Below are some of the key features available in Driverless AI.
Flexibility of Data and Deployment¶
Driverless AI works across a variety of data sources including Hadoop HDFS, Amazon S3, and more. Driverless AI can be deployed everywhere including all clouds (Microsoft Azure, AWS, Google Cloud) and on premises on any system, but it is ideally suited for systems with GPUs, including IBM Power 9 with GPUs built in.
NVIDIA GPU Acceleration¶
Driverless AI is optimized to take advantage of GPU acceleration to achieve up to 40X speedups for automatic machine learning. It includes multi-GPU algorithms for XGBoost, GLM, K-Means, and more. GPUs allow for thousands of iterations of model features and optimizations.
For datasets, Driverless AI can generate visualizations and creates data plots that are most relevant from a statistical perspective based on the most relevant data statistics in order to help users get a quick understanding of their data prior to starting the model building process. See Visualizing Datasets for more information.
Automatic Feature Engineering¶
Feature engineering is the secret weapon that advanced data scientists use to extract the most accurate results from algorithms. H2O Driverless AI employs a library of algorithms and feature transformations to automatically engineer new, high value features for a given dataset. See Driverless AI Transformations for more information.
Machine Learning Interpretability (MLI)¶
Driverless AI provides robust interpretability of machine learning models to explain modeling results in a human-readable format. In the MLI view, Driverless AI employs a host of different techniques and methodologies for interpreting and explaining the results of its models. A number of charts are generated automatically, including K-LIME, Shapley, Variable Importance, Decision Tree Surrogate, Partial Dependence, Individual Conditional Expectation, and more. Additionally, you can download a CSV of LIME and Shapley reasons codes from this view. See Model Interpretation for more information.
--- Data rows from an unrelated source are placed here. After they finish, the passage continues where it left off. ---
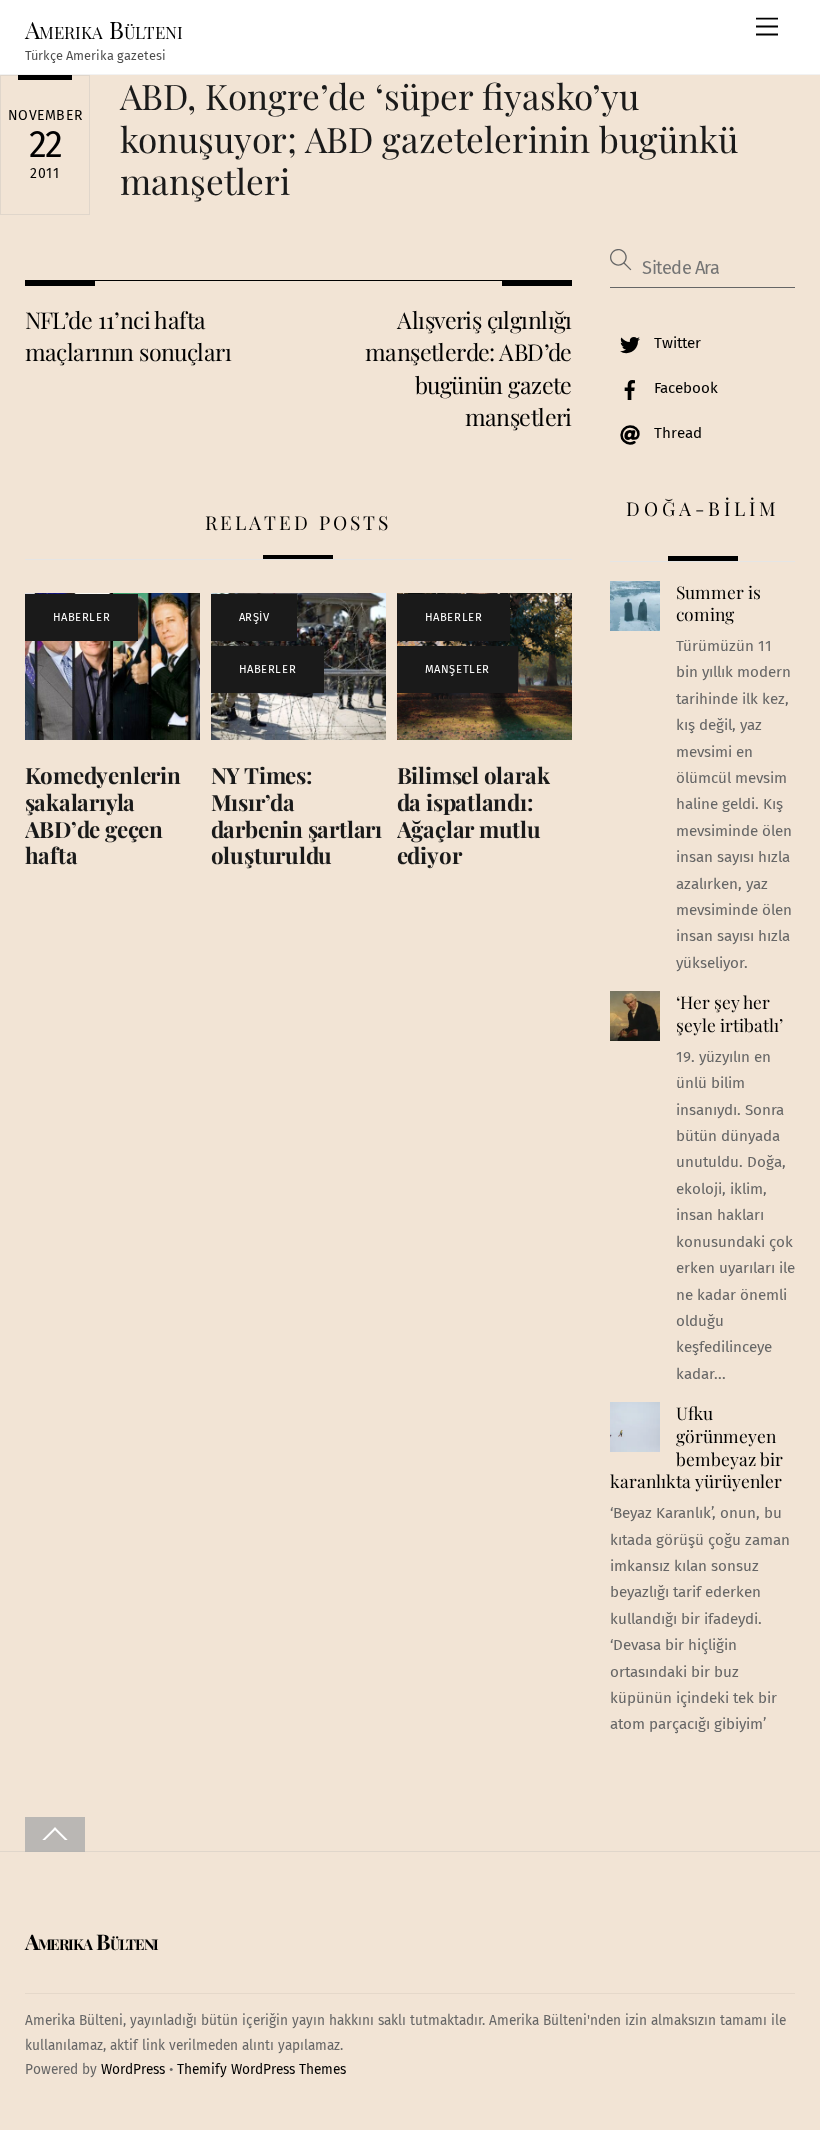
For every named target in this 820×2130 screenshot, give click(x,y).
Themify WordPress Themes (261, 2069)
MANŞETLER (457, 669)
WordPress (133, 2069)
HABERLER (81, 617)
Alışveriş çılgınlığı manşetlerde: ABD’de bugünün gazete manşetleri (468, 368)
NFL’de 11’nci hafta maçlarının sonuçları (128, 335)
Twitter (675, 343)
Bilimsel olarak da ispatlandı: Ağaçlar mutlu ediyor (473, 815)
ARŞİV (254, 617)
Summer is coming (718, 603)
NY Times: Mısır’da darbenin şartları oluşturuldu (296, 815)
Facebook (684, 388)
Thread (676, 433)
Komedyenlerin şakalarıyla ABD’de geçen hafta (103, 815)
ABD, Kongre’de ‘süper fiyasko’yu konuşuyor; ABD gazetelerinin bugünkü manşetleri (429, 137)
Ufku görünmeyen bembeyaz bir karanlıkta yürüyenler (696, 1447)
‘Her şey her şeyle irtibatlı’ (729, 1013)
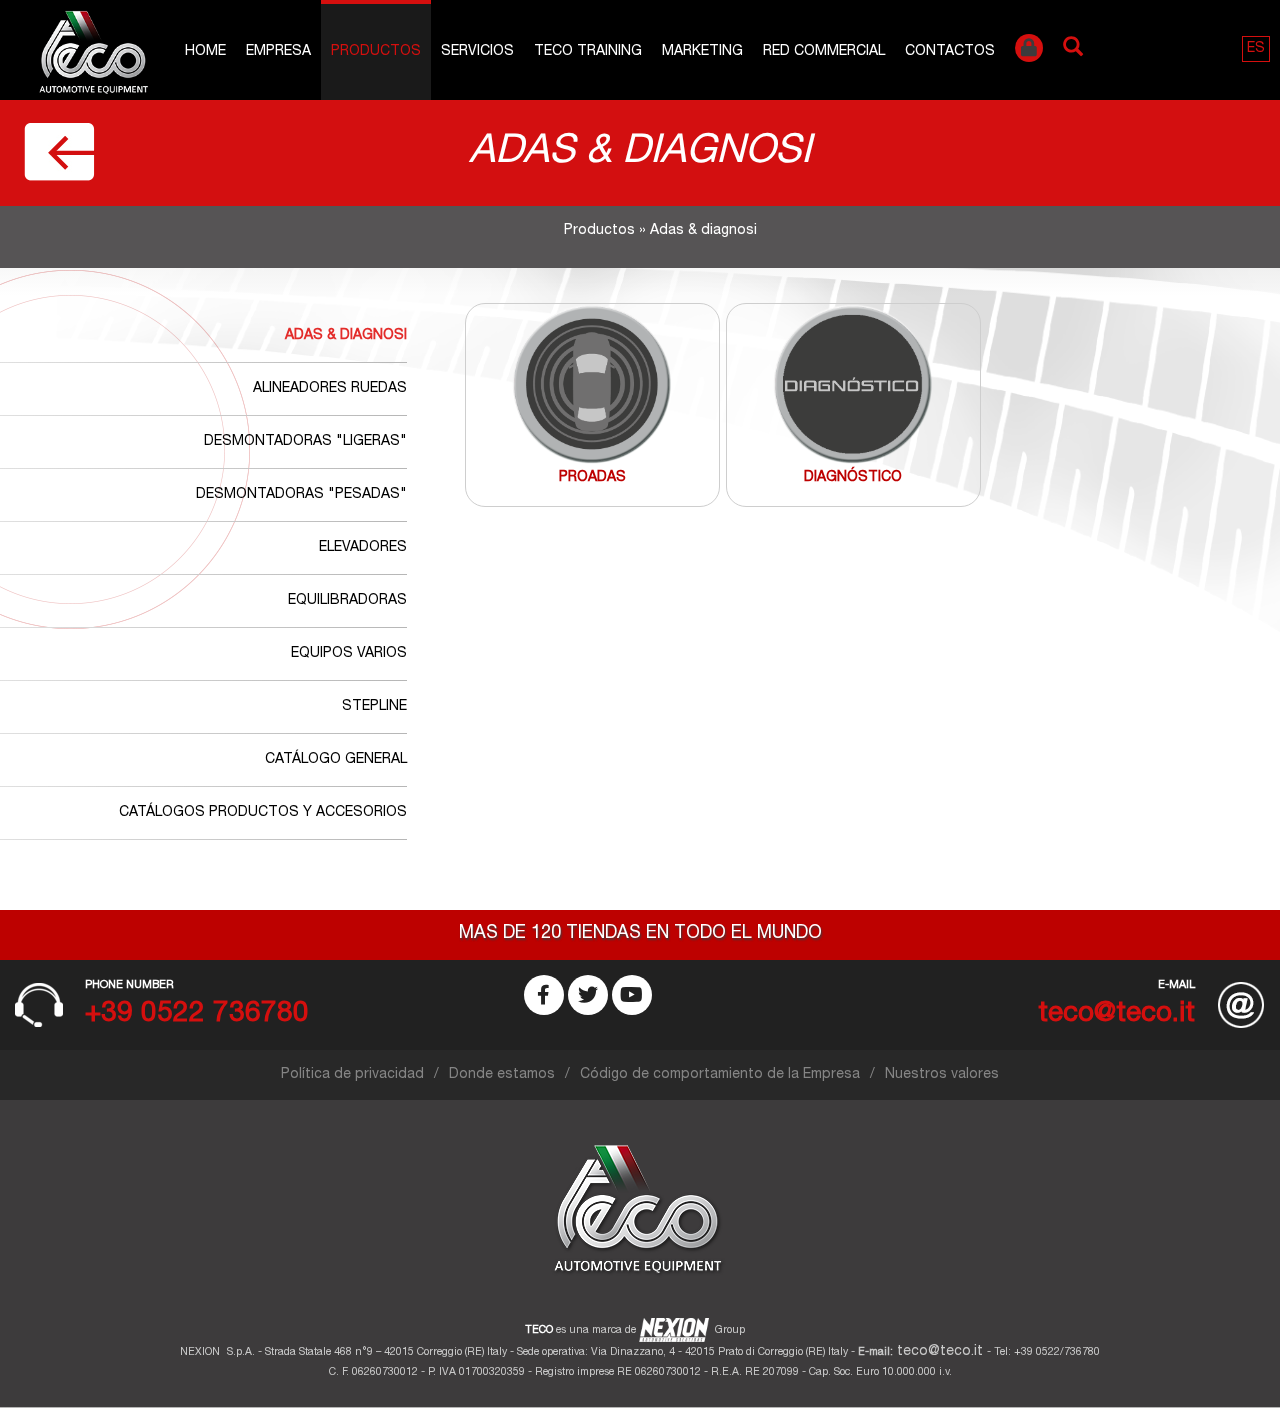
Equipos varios (349, 654)
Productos (376, 52)
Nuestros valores (942, 1075)
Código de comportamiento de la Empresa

Driverless AI delivers superior time series capabilities to optimize for almost any prediction time window. Driverless AI incorporates data from numerous predictors, handles structured character data and high-cardinality categorical variables, and handles gaps in time series data and other missing values. See Time Series in Driverless AI for more information.
NLP with TensorFlow¶
Text data can contain critical information to inform better predictions. Driverless AI automatically converts short text strings into features using powerful techniques like TFIDF. With TensorFlow, Driverless AI can also process larger text blocks and build models using all available data to solve business problems like sentiment analysis, document classification, and content tagging. See NLP in Driverless AI for more information.
Automatic Scoring Pipelines¶
For completed experiments, Driverless AI automatically generates both Python scoring pipelines and new ultra-low latency automatic scoring pipelines. The new automatic scoring pipeline is a unique technology that deploys all feature engineering and the winning machine learning model in a highly optimized, low-latency, production-ready Java code that can be deployed anywhere. See The Driverless AI Scoring Pipelines for more information.
Custom Recipe Support¶
Driverless AI allows you to import custom recipes for MLI algorithms, feature engineering (transformers), scorers, and configuration. You can use your custom recipes in combination with or instead of all built-in recipes. This allows you to have greater influence over the Driverless AI Automatic ML pipeline and gives you control over the optimization choices that Driverless AI makes. See Appendix A: Custom Recipes for more information.